Linh Dinh and Darrel Lum
It's hard for me to understand the narrator of "Dead on Arrival." Is he coldblooded and amoral? The scene where he kills a classmate, if not merely a fantasy, is chilling. Is he feeling the pain of his situation but unable to articulate it? Clearly, he's traumatized by the North Vietnam/South Vietnam conflict: he says that he cannot wait to kill his "enemies," i.e., the North Vietnamese communists, who have killed his uncles and threaten his immediate family. At the same time, some of his reflections on his immediate world are poignant: his experience running into his mother with her "new husband," for example, suggests the pain of the encounter, much as in Jhumapa Lahiri's story, "Sexy." But the narrator of Linh's story never comments on how painful this must be for him -- everything about his emotional world is left to the reader to imagine.
Also, his comments on America and Americans, while naive in some sense, have a kind of ironic accuracy.
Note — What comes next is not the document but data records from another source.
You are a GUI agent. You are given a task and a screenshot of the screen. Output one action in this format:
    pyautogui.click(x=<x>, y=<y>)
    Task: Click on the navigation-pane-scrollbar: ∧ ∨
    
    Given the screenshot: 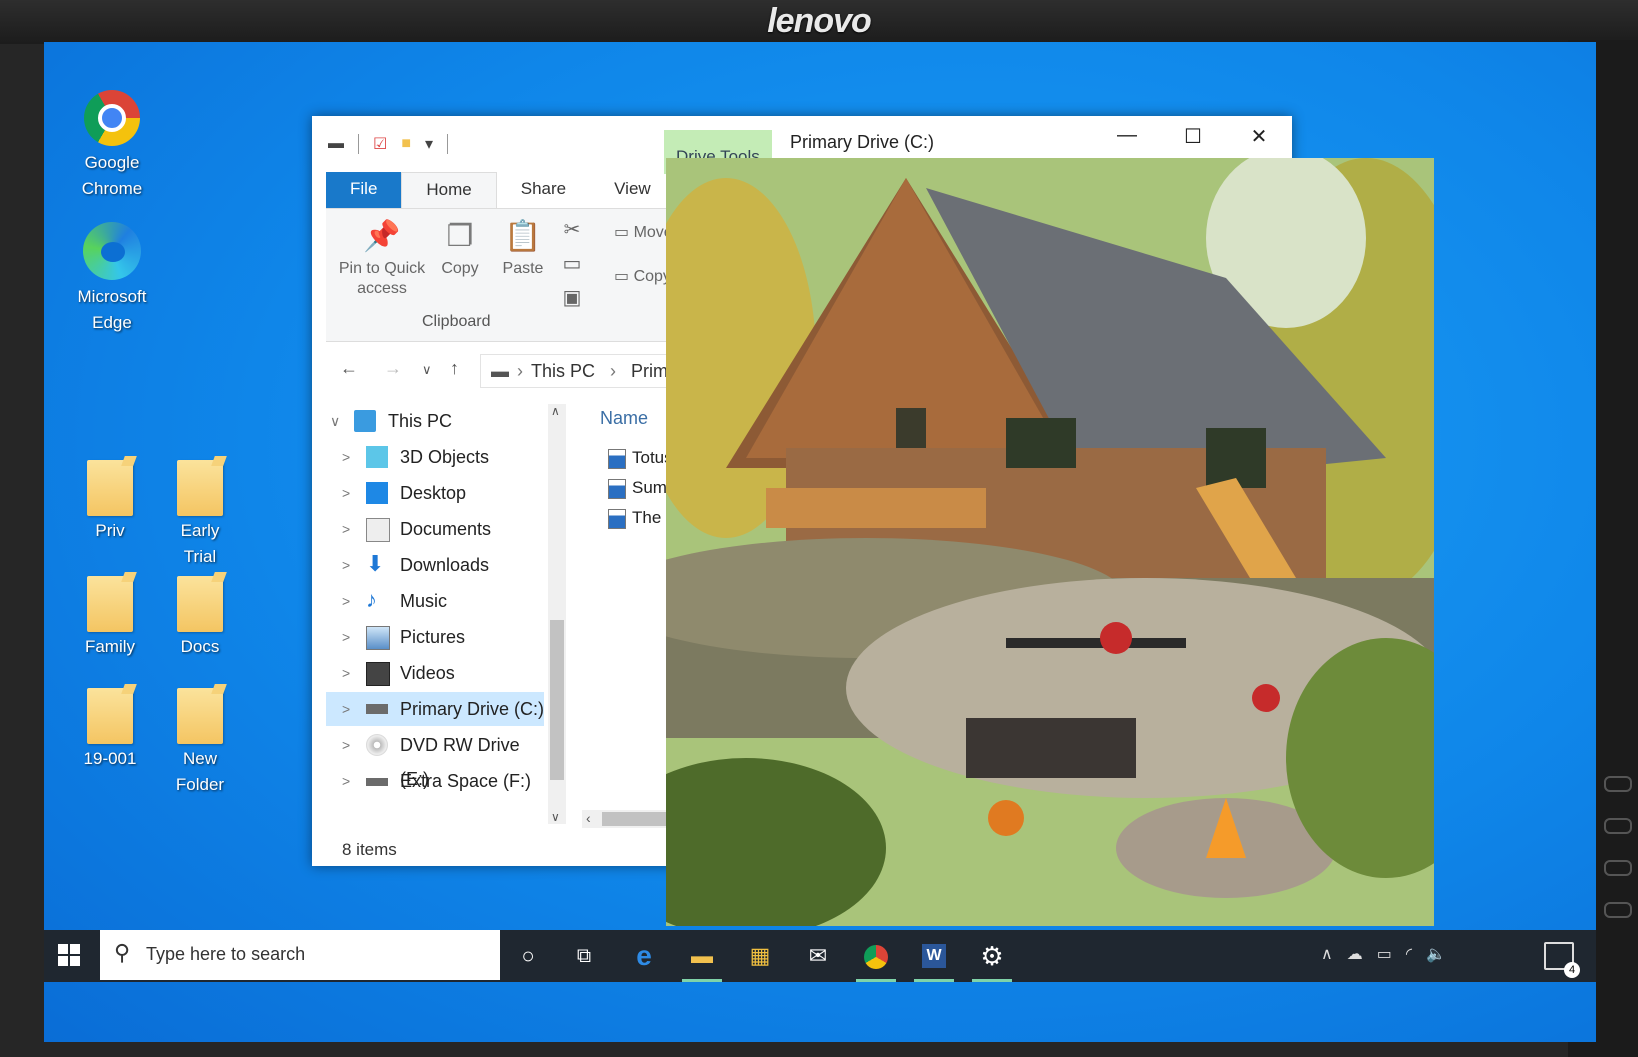 What is the action you would take?
    pyautogui.click(x=557, y=614)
Clearly, he is influenced by America's good repute in South Vietnam during the war, when America was the South's ally against the communist North. Yet he is able to pick out social problems or paradoxes of American culture that suggest a strange awareness of the problems America has always faced in dealing with its racial/ethnic/cultural others: "So-called white Americans are really red (they look red). Black Americans are blue. Red Americans are yellow" (110). This comment certainly reflects Linh's own status as an Asian-American writer at the time of this story's composition. And yet it also reflects something beyond the simple reality that one culture's perceptions may be entirely different than another's, in even the simplest (or most fundamental) ways. Color, Linh suggests, like otherness -- even political otherness a continent away -- is always understood in culturally prescribed ways.
Darrel Lum's protagonist, by contrast, is less traumatized, less violent, and perhaps more hopeful about his situation, and his persona seems to reflect the possibilities for cross-cultural understanding that Lum's story imagines. While he speaks in a pidgin English that recalls Henry Roth's young immigrants on the Lower East Side and in Brooklyn, Daniel also evidently wants to succeed in a culture whose most powerful figures are the "haole" teachers and principal of the school. Once Daniel realizes that he will be singled out in uncomfortable ways if he succeeds too obviously, he tries his best not to distinguish himself. And yet he feels the frustration of his teacher, Miss Hashimoto, when he fails at the school's spelling bee. He hadn't meant to fail that time -- he had simply erred, but she is convinced that he, like the other students, has given up on the possibility of success and contents himself instead in the role of failure. Like Linh's unnamed narrator, Daniel has adolescent sexual conflicts, but his are so much more innocent, less wracked by catastrophe as a backdrop.